-------- EXCERPTED TEXT
Ingest a file path or list of paths. Skips unchanged documents (hash-based). Auto-discovers schema if none is set.

  • pathstr or list[str]
  • on_progress — optional (current: int, total: int) -> None callback

Returns {"new": int, "changed": int, "unchanged": int}.

query(question, evolve=False, history=None, fallback=False) → str

Ask a question. The LLM routes to semantic search, SQL, or both.

  • evolve=True — after answering, check for schema gaps and add detected fields automatically
  • history — list of prior {"role": ..., "content": ...} messages for multi-turn conversation
  • fallback=False — when SQL fails (missing column or no rows), block fallback to semantic search to avoid incomplete answers. Set to True to allow the fallback with an incompleteness warning appended

Use rag.last_history to get the updated history after each call for follow-up questions. Use rag.last_sql to inspect the SQL that was generated (if any).
----------------
-------- DATA FOR ANALYSIS
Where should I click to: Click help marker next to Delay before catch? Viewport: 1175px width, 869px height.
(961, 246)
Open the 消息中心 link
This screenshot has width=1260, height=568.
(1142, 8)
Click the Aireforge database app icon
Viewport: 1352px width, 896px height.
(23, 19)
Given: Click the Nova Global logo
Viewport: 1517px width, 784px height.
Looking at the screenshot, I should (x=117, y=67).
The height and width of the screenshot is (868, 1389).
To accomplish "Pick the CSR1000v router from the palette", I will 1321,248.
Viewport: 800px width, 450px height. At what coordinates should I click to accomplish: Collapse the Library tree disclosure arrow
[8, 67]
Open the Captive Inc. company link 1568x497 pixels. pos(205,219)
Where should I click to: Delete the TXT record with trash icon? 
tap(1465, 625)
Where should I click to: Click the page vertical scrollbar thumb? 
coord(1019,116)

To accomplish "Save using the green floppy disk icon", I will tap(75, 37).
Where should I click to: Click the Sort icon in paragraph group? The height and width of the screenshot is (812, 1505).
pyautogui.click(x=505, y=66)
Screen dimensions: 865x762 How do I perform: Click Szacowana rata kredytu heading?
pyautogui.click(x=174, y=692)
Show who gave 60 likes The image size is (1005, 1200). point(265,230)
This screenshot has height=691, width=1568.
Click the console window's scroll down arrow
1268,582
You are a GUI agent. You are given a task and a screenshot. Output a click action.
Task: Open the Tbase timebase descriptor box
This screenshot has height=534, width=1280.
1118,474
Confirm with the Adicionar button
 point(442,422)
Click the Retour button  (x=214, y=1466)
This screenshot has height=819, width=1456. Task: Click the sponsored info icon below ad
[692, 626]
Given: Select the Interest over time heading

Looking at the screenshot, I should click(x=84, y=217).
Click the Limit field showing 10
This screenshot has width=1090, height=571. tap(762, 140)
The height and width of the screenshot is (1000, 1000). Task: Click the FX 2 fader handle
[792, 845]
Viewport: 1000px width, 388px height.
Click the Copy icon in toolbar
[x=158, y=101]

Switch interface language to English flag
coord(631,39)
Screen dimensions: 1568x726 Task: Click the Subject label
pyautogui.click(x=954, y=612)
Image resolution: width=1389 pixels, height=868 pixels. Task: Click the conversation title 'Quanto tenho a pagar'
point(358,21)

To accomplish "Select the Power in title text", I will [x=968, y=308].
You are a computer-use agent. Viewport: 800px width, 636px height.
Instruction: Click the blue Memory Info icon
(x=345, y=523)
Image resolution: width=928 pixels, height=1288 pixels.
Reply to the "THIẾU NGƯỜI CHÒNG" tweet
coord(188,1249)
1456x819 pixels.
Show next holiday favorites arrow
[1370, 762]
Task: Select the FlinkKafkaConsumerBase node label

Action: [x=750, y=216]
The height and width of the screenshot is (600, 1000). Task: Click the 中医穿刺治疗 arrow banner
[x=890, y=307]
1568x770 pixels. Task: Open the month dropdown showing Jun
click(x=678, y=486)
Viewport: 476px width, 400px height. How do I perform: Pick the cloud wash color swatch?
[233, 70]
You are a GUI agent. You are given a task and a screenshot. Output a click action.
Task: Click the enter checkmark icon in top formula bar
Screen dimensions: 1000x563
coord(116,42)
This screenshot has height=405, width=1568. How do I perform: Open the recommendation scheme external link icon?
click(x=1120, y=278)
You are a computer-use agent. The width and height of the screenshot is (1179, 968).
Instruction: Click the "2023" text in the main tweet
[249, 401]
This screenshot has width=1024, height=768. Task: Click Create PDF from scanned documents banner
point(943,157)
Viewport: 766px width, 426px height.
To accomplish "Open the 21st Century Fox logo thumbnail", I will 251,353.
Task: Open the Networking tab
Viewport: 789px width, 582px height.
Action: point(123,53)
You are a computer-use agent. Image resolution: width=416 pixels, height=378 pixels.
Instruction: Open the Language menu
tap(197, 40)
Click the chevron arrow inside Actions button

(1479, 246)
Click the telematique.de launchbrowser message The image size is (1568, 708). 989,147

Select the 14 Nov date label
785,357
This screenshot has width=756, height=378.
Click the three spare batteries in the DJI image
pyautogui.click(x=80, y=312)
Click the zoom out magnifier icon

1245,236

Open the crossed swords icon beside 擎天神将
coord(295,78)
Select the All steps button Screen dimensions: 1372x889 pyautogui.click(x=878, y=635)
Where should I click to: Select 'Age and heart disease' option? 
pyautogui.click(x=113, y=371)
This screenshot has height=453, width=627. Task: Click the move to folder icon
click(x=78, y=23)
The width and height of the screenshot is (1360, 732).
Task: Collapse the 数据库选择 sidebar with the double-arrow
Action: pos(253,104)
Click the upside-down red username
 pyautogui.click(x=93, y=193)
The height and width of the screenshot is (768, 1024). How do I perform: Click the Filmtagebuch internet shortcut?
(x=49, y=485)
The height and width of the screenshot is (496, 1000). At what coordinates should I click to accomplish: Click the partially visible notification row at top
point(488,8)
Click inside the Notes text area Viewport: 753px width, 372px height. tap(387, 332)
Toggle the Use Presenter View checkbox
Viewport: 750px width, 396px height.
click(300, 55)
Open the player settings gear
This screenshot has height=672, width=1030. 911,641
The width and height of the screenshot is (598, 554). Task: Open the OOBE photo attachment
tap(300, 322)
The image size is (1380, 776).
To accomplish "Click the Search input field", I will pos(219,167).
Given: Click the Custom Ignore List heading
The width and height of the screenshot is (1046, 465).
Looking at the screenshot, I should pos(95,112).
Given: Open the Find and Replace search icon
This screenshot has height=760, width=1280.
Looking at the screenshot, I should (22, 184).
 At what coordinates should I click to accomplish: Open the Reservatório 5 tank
----------------
TASKS TO PERFORM ::
1 > In the documentation excerpt, what keys does the dictionary returned by ingestion contain?
2 > According to the documentation excerpt, why does the query method leave fallback set to False by default?
3 > Carry on the documentation excerpt from its final sentence, keeping the same reference style.

RESPONSES IN ORDER ::
1 > It contains the keys "new", "changed", and "unchanged", each with an integer value.

2 > When SQL fails because of a missing column or no rows, falling back to semantic search could give an incomplete answer, so the default blocks that fallback. Setting it to True allows the fallback, and an incompleteness warning is appended to the answer.

3 >
backfill(on_progress=None) → dict

Extract values for all unpopulated fields from already-stored chunks. Prunes fields that remain entirely NULL after backfill.

  • on_progress — optional (current: int, total: int) -> None callback

Returns {"populated": [field names], "pruned": [field names]}.

add_field(field: MetadataField) → None

Add a new field to the live schema and the SQLite database. Call backfill() afterward to populate it from existing documents.